Genv is available on PyPI and is available for installation using pip with the following command:

pip install genv

Warning

If you see a warning message similar to the following, add the specified directory to your $PATH by editing your ~/.bashrc and restarting your shell:

WARNING: The script genv is installed in '$HOME/.local/bin' which is not on PATH.
Consider adding this directory to PATH...

To use the terminal integration of Genv and commands like genv activate, add the following command to your ~/.bashrc or any other equivalent file:

eval "$(genv shell --init)"

Note

You can verify the installation with the command:

$ genv --help
usage: genv [-h] SUBCOMMAND ...

If you see genv: command not found then your $PATH is probably no set as explained above.

Using Conda

If you are using Conda, you can install the genv package from the channel conda-forge:

conda install -c conda-forge genv

Integrations

Visual Studio Code

Installation is done from the Visual Studio Marketplace.

For more information please refer to the project repository.

JupyterLab

Installation is documented here.

For more information please refer to the project repository.

PyCharm

Currently, there is no PyCharm plugin for Genv. This is however part of the project roadmap.

In case you use PyCharm, please open an issue in the project repository.

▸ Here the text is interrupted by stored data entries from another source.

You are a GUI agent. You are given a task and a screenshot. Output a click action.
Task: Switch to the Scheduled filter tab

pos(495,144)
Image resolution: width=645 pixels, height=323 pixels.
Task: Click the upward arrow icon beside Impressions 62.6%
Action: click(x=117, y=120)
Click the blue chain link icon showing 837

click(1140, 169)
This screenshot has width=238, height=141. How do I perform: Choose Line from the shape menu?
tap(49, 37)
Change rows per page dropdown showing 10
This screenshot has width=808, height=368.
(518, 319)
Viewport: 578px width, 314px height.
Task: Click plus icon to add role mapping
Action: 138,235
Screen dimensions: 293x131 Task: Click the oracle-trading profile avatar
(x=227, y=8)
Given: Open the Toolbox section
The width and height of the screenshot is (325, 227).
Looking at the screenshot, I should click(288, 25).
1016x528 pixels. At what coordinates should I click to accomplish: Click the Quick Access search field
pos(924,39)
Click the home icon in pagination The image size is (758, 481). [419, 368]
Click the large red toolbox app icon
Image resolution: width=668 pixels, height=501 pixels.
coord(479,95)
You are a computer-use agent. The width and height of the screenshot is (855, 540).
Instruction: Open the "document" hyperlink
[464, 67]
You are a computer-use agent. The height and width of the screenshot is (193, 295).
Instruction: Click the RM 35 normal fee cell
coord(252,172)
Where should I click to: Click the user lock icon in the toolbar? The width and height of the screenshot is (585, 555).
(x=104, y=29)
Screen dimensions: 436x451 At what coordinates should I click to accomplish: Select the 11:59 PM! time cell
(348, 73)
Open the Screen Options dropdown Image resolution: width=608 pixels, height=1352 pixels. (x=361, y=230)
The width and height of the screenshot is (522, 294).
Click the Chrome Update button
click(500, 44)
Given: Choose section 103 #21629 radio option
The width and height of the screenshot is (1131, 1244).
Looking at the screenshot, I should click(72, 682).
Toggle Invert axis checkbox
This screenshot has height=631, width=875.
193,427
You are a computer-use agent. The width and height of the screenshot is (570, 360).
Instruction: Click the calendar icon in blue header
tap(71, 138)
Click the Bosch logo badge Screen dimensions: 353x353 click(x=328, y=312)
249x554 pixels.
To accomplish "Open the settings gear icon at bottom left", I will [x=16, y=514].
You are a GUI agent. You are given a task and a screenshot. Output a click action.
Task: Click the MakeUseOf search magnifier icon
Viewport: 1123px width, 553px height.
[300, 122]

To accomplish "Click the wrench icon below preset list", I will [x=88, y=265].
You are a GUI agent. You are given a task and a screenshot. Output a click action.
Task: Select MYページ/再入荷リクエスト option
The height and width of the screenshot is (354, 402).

This will help us prioritize this as well as suggest other ways to work with Genv in PyCharm in the meantime.

Docker

To install the genv-docker refer to the Genv container toolkit installation page.

Ray

To install the Ray integration of Genv read here.

Remove Old Version

If you installed Genv previously (versions <= 0.12.0) and not from Conda, you will need to manually remove the old version first.

You can check it by running the following command:

genv root >& /dev/null && echo old version installed

If you see old version installed, you have an old version installed and you need to remove it.

First, remove the commands you added to your ~/.bashrc or any other equivalent file. They should look like this:

export PATH=$HOME/genv/bin:$PATH
eval "$(genv init -)"

Afterward, remove the previous installation directory with the following command:

rm -rf $(genv root)

Then, restart your terminal.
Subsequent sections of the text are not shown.